O luso-ucraniano vive do rendimento social, “mas é pouco dinheiro”, pelo que procura um trabalho qualquer, por exemplo, empregado de limpeza ou varredor, “mas levezinho”.
A ajudar como intérprete, Larissa, de 55 anos, é ucraniana, sabe falar ucraniano e russo, mas também português, porque vive há 18 anos em Benavente, em Santarém. Como funcionária do grupo Sonae, decidiu voluntariar-se para o dia do recrutamento, por saber que “é muito complicado” para os refugiados da Ucrânia comunicarem com um idioma diferente.
“Quando a pessoa não sabe explicar o que ela quer, fica nervosa.
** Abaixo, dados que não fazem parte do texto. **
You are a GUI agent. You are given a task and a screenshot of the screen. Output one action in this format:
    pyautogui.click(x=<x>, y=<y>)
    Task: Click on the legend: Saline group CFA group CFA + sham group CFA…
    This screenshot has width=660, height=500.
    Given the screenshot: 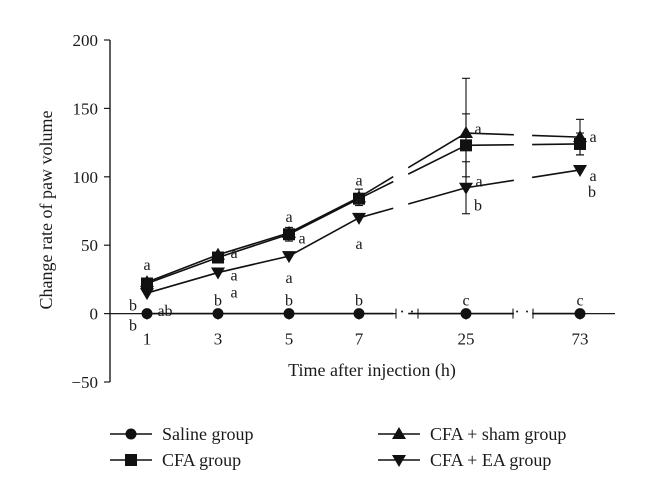 What is the action you would take?
    pyautogui.click(x=338, y=447)
    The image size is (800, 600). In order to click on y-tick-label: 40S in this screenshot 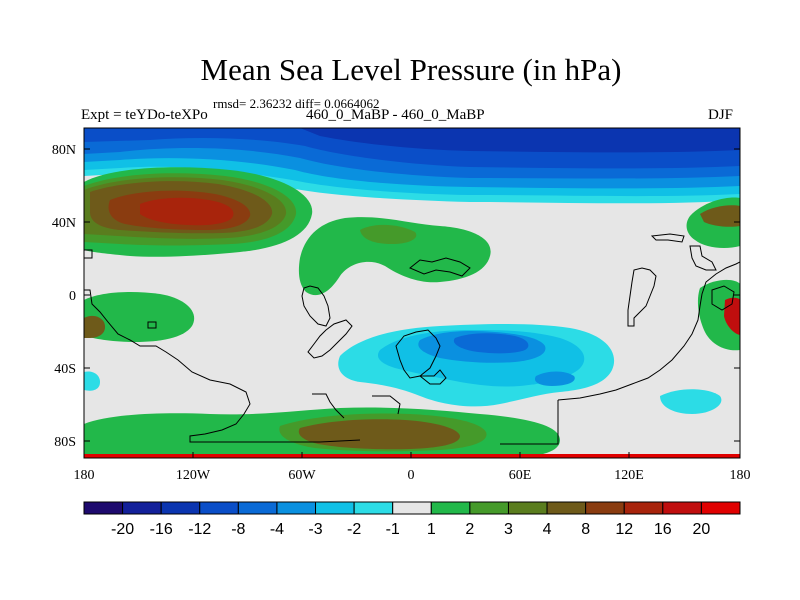, I will do `click(65, 370)`.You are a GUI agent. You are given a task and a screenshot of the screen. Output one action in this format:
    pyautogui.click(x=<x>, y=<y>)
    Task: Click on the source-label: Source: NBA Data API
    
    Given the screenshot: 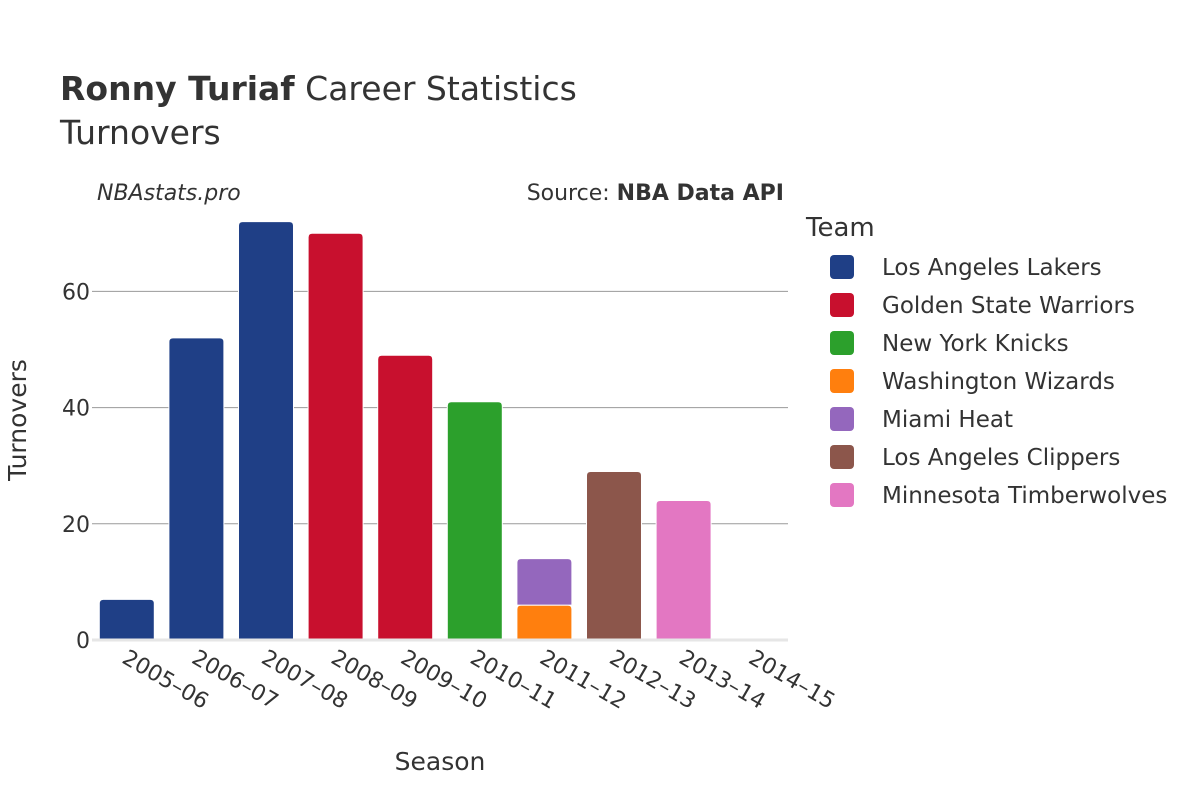 What is the action you would take?
    pyautogui.click(x=656, y=194)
Quando está a ouvir a sua língua materna, acalma, quer desabafar e dizer o que quer dizer, a sua opinião, as suas preocupações […]. Quando vais emigrar para um país e não podes explicar coisas é complicado, é complicado, é como iniciar a vida a partir do zero”, relata a ucraniana.
Depois de várias entrevistas de trabalho, Larissa conta à Lusa que os refugiados da Ucrânia vêm “à procura de estabilidade e segurança”, pelo que “é muito importante ouvir as pessoas neste momento, dar um pouco apoio, porque a guerra trouxe para todo o mundo uma tristeza”.
Presente no dia do recrutamento, que decorreu até às 18:00, a vereadora dos Direitos Humanos e Sociais na Câmara de Lisboa, Laurinda Alves, realçou a importância desta iniciativa, que “tem dois impactos imediatos”, nomeadamente permite que as pessoas se sintam “validas, valorizadas, acolhidas, ouvidas naquilo que são as suas competências, os seus talentos, a sua experiência e também as suas aspirações legítimas”.
Outros das consequências “é o impacto que contagia outras empresas, contagia outras organizações a fazer o mesmo”, disse Laurinda Alves, referindo que os 1.000 postos de trabalho disponibilizados a nível nacional para diversas áreas do grupo Sonae “não esgotam as necessidades das pessoas refugidas ucranianas, mas é um ponto de partida”.
“Para chegarmos juntos a esse ponto de chegada que era ver todas as pessoas integradas e já com autonomia, a conseguir ou falar a língua ou estabilizar a sua vida enquanto aprendem a língua e já a acrescentarem valor”, declarou a vereadora.
Lisboa já recebeu “mais de 5.000 pessoas” refugiadas da Ucrânia e a câmara tem em curso o programa municipal de emergência ”VSI TUT – Todos Aqui” para ajudar na integração, com medidas de alojamento, emprego, educação, saúde, mobilidade, cultura, desporto e apoio social, lembrou a autarca, ressalvando que estas pessoas “não vêm tirar casas aos lisboetas”, porque o alojamento é através do Instituto da Habitação e da Reabilitação Urbana (IHRU), que se disponibiliza para apoiar as rendas.
A Rússia lançou em 24 de fevereiro uma ofensiva militar na Ucrânia que já matou mais de três mil civis, ainda que o número real deverá ser muito maior, segundo dados da ONU, contabilizando também a fuga de mais de 13 milhões de pessoas, das quais mais de 5,5 milhões para fora do país.